> [WHAT IS EXPECTED]: Leaving out the pictures, print exactly the lines from the one holding "Task: Click the" to the last line of the entries below, both included, and nothing more.

> [Entries taken from a collection]:
BEGIN

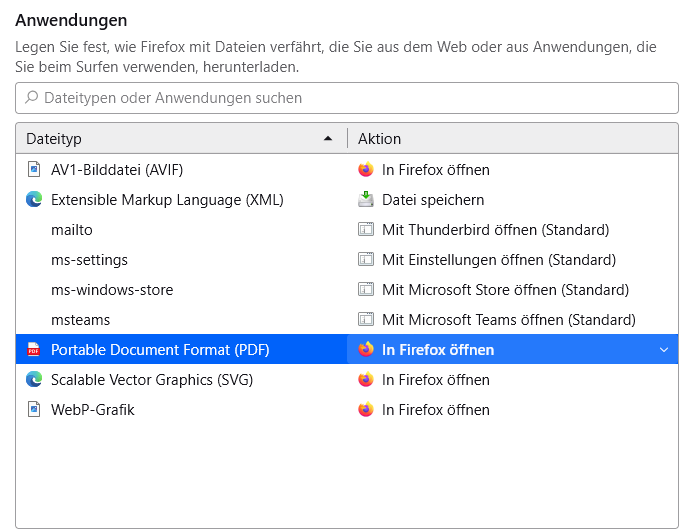Image resolution: width=689 pixels, height=531 pixels.
Task: Select the ms-settings entry
Action: pos(89,260)
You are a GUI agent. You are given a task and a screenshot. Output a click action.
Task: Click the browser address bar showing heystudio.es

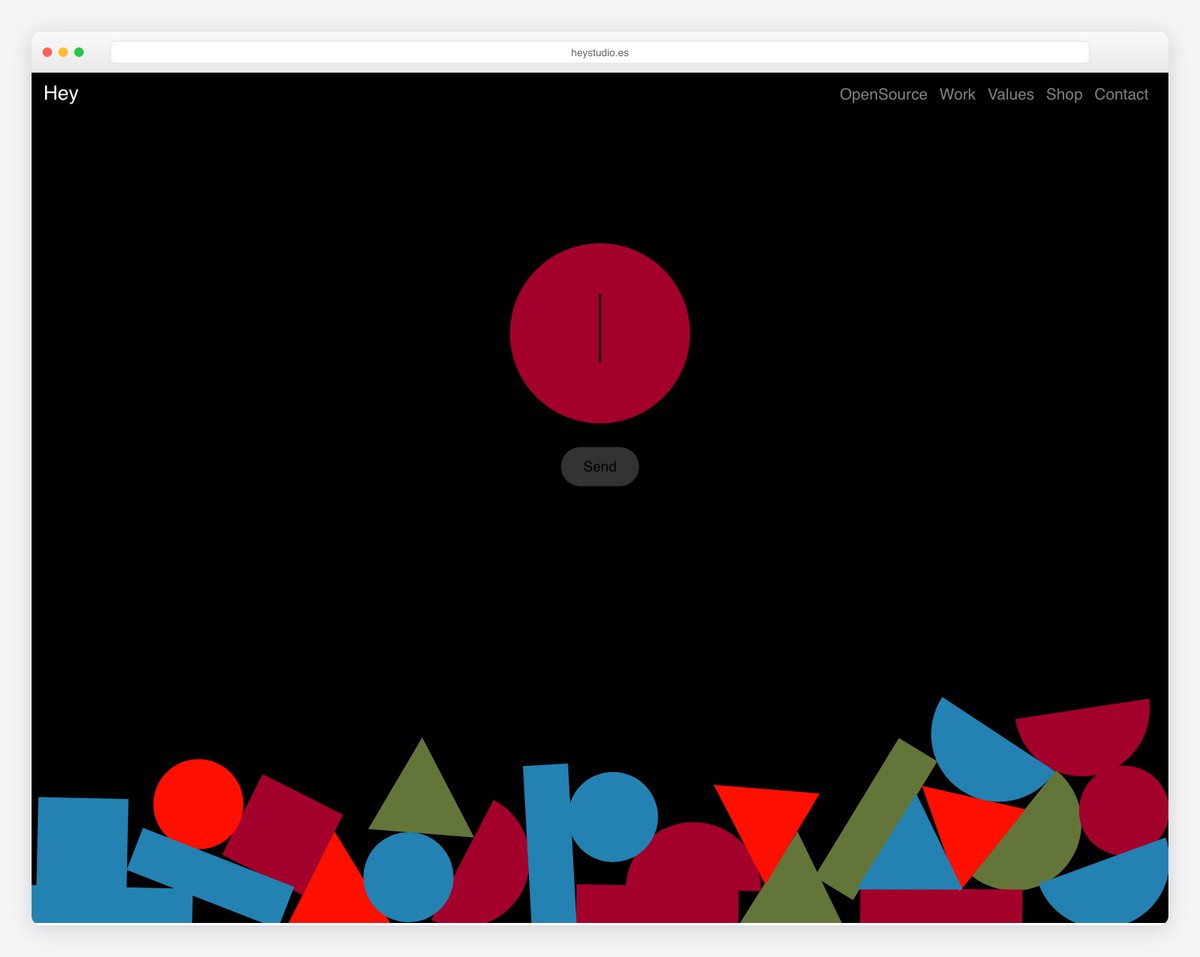tap(600, 52)
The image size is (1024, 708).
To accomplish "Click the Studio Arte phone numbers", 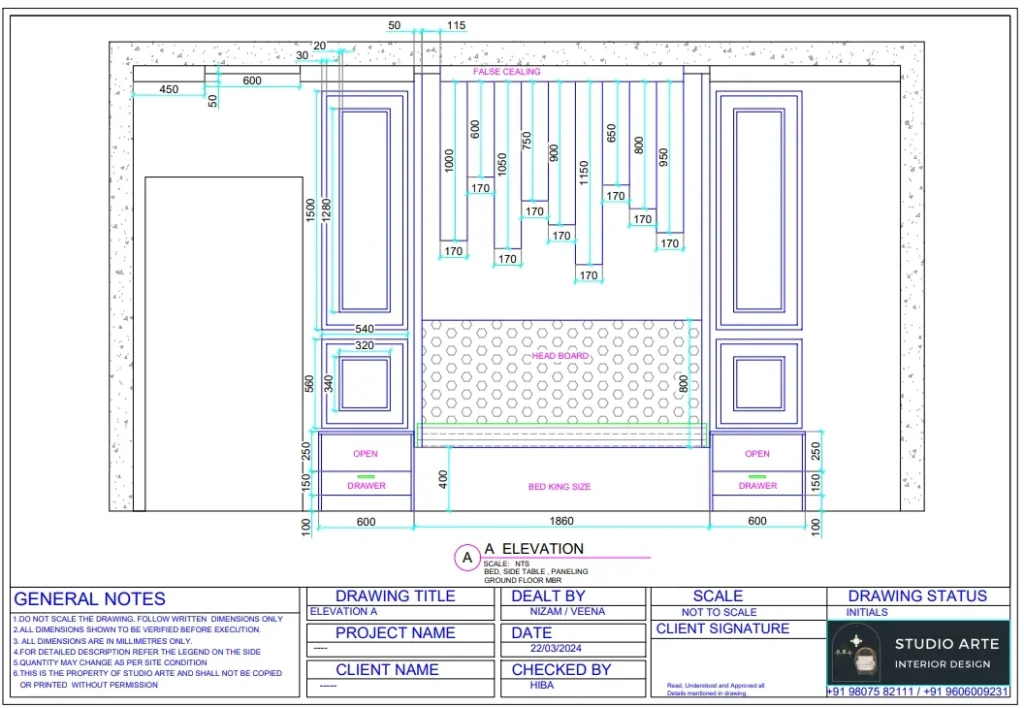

END

> [SOLUTION BELOW]:
Task: Click the browser address bar showing heystudio.es

tap(600, 52)
The image size is (1024, 708).
To accomplish "Click the Studio Arte phone numbers", 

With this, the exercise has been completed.